Si ricordò quel racconto di un neurobiologo americano, descriveva il cervello e le varie funzioni.
Era ancora piccola, era in biblioteca con la scuola e vide i disegni, le piacquero moltissimo e si mise a leggerlo, senza capirci niente ma fu un evento: tutti si stupirono dell’interesse di quella bambina così piccola per un trattato, ma a lei piacevano solo i disegni.
L’ispirazione si trovava tra l’amigdala e l’ippocampo.
Tutti avevano l‘ispirazione in quel punto, lei avrebbe dovuto solo stimolarla negli altri e, in qualche modo, appropriarsene.
La prima idea che le venne in mente furono i bambini.
Iniziò quel pomeriggio al parco giochi vicino a casa sua.
Si guardò intorno e focalizzò una panchina adatta: c’erano due mamme.
Si sedette e iniziò a guardare i bambini con l’espressione più amorevole che riusciva a comporre sul suo viso stralunato.
Un bambino cadde dallo scivolo e Maddalena colse l’occasione al volo: si alzò di scatto e corse a soccorrerlo. Iniziò a coccolarlo, la madre arrivò e lei, scusandosi, iniziò a raccontarle la triste storia che si era inventata lì, sui due piedi.
Amava i bambini, ne aveva perso uno e le piaceva andare ai parchi giochi, giocare con loro.
Tutte le mamme si commossero: a Maddalena fu dato il tacito permesso di restare tra i bambini a giocare.
Non le piacevano i bambini ma iniziò a spupazzarli, a prenderli in braccio, ad appoggiare continuamente la sua testa alla loro.
Continuava a dare colpetti, leggeri colpetti con la testa sulla testa dei bambini.
Sotto lo sguardo attento delle mamme, il suo comportamento iniziava ad essere un po’ ambiguo e ossessivo, tutte quelle testate, non riuscivano a capire.

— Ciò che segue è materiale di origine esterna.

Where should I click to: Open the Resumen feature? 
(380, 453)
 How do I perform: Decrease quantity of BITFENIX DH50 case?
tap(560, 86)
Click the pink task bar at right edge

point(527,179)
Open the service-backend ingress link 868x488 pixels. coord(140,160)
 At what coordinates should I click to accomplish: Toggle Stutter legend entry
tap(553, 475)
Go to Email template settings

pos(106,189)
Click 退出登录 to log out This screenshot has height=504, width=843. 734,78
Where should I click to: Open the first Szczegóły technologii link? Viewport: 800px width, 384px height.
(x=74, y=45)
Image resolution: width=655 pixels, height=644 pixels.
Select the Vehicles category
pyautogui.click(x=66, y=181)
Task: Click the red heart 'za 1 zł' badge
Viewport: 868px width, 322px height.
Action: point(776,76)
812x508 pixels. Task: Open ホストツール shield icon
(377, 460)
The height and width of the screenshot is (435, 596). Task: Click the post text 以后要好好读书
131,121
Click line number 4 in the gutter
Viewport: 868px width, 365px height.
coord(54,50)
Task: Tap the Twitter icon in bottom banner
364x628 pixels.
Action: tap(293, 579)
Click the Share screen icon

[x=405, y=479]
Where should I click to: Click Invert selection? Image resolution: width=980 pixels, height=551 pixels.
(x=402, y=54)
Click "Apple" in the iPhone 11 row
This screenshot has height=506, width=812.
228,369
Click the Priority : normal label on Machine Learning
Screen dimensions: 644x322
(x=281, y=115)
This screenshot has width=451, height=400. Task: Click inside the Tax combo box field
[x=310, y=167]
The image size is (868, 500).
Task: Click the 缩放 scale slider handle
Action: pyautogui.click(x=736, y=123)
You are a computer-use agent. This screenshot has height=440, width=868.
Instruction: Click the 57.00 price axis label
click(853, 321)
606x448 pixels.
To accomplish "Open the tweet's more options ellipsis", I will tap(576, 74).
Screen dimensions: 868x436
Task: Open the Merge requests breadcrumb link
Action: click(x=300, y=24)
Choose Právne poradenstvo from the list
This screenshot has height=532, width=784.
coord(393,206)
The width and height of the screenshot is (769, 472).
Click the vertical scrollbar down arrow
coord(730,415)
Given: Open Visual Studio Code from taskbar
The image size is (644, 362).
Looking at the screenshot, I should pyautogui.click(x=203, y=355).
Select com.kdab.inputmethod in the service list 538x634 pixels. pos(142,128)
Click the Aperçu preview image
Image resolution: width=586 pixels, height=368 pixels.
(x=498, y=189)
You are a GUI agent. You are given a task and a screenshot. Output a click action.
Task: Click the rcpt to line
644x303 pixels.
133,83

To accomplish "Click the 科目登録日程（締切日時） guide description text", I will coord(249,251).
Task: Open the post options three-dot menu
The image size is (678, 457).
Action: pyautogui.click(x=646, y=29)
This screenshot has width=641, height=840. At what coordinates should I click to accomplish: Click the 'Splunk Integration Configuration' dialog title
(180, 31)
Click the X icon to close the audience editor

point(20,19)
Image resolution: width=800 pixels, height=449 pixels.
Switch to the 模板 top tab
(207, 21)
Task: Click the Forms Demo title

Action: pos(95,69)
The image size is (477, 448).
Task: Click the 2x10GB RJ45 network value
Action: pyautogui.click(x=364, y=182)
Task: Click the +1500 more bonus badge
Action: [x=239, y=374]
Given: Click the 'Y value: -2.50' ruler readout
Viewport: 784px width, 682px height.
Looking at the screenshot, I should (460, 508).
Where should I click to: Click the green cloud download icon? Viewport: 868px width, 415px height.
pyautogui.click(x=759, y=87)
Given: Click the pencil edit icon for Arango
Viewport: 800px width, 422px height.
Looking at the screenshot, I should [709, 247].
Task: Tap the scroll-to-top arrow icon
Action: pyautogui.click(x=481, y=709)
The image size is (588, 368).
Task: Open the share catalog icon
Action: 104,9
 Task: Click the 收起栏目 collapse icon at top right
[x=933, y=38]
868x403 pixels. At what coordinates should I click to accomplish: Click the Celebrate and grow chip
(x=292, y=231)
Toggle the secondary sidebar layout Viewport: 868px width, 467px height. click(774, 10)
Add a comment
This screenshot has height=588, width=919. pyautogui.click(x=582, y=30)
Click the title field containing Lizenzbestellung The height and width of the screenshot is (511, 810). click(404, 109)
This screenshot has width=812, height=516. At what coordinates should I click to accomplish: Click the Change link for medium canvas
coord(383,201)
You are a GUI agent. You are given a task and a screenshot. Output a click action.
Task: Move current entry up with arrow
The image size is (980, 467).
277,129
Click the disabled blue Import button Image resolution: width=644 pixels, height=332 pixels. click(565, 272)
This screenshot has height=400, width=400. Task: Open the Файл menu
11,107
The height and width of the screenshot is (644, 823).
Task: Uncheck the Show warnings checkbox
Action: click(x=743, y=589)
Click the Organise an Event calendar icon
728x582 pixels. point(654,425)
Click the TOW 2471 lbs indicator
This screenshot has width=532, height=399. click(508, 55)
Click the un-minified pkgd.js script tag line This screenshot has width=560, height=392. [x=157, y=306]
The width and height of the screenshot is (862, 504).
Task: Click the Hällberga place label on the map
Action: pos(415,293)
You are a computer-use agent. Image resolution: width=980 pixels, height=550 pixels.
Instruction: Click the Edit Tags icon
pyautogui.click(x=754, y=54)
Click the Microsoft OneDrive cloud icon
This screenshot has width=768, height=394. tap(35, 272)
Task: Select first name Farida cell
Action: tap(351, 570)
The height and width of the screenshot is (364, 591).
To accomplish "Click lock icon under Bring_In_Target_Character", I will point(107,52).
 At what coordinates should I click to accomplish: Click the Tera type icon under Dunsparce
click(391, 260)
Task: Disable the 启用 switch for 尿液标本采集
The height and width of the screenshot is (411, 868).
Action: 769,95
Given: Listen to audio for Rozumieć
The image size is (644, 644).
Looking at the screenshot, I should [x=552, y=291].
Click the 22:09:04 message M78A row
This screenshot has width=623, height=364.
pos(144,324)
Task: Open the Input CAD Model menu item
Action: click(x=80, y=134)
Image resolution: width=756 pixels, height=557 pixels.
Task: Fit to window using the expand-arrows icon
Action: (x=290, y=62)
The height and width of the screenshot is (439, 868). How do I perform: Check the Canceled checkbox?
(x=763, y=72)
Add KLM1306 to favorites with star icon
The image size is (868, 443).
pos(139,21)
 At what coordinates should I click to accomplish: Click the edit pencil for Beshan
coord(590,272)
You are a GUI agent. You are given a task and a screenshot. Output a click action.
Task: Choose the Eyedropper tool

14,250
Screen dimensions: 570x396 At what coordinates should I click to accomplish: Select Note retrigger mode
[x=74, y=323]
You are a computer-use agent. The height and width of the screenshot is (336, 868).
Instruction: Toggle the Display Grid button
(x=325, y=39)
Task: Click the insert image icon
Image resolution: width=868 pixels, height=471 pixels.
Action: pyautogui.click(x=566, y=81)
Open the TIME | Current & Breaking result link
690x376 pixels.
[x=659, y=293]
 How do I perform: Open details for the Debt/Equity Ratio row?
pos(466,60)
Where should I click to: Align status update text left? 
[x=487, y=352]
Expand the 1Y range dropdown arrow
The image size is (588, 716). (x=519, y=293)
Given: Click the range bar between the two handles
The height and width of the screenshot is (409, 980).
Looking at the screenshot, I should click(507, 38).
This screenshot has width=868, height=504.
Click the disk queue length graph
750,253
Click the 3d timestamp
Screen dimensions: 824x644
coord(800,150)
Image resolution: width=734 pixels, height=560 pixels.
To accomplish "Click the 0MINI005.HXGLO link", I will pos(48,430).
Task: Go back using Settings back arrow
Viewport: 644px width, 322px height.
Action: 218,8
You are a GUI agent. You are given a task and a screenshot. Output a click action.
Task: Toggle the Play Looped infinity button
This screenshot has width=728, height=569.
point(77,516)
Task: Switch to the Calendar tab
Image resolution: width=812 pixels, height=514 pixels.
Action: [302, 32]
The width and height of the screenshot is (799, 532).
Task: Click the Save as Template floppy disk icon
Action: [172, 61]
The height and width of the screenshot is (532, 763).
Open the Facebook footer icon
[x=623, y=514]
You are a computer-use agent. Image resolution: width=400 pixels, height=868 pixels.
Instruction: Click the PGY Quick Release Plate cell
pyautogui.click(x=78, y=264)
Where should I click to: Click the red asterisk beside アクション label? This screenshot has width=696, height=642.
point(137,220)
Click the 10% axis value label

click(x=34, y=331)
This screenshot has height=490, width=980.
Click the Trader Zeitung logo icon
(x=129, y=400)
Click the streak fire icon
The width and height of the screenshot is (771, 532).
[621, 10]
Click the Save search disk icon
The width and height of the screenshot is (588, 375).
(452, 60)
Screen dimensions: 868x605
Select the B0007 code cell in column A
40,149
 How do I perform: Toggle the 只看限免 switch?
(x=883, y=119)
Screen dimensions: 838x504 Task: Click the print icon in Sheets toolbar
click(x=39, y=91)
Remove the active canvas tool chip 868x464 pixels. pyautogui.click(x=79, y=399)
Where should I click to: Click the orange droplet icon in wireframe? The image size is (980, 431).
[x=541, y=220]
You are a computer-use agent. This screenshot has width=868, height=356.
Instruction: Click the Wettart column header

Le dissero di smetterla e alla fine la fecero allontanare infastidite.
Non era una mamma triste era una svitata.
La giovane donna si allontanò. Forse era riuscita ad aspirare l’ispirazione dai bambini.
Tornò a casa e si mise a sedere di fronte al computer.
Rimase lì tutta la sera ma l’ispirazione non arrivava.
Rigirava il braccialetto che aveva al polso, un regalo, il giorno della partenza per la città, in cerca di una vita migliore.
Adesso non voleva mollare, il libro le aveva indicato una strada ma era confusa e non capiva perché.
I bambini, forse, non avevano l’ispirazione sufficiente o, forse, quello non era il modo giusto per ottenerla.
No, la verità era che stava andando fuori di testa, ancora.
Ma cosa aveva raccontato alle mamme? Cosa le aveva preso?
Ricominciò a bighellonare, a perdere tempo e non andava bene.
Quando le cose non funzionavano iniziava a rigirare il braccialetto intorno al polso, per lei era come aiuto per schiarirsi le idee. Una sorta di rituale con una specie di talismano.
Maddalena aveva dei genitori, vivevano in un piccolo paese fuori città. Tornando lì, avrebbe ritrovato l’ispirazione? Poteva provare, fece le valige e andò alla stazione.
Prese il treno e partì per la volta di casa.
In fondo con i suoi stava bene, poteva trovare un lavoro in paese. L’editor aveva anche smesso di chiamarla.
Maddalena quando prese il treno vide scorrere davanti ai suoi occhi, come il paesaggio fuori dal finestrino, le immagini di quel periodo cittadino con tutti i malesseri: l’esaurimento, il ricovero, il terapeuta, il libro, il successo, la caduta.
Era stata solo una parentesi della sua vita che, appena scesa dal treno, si sarebbe conclusa.
Lì avrebbe ricominciato, avrebbe trovato un lavoro, magari nel bar di Antonio –- immaginava – mentre il treno si stava fermando.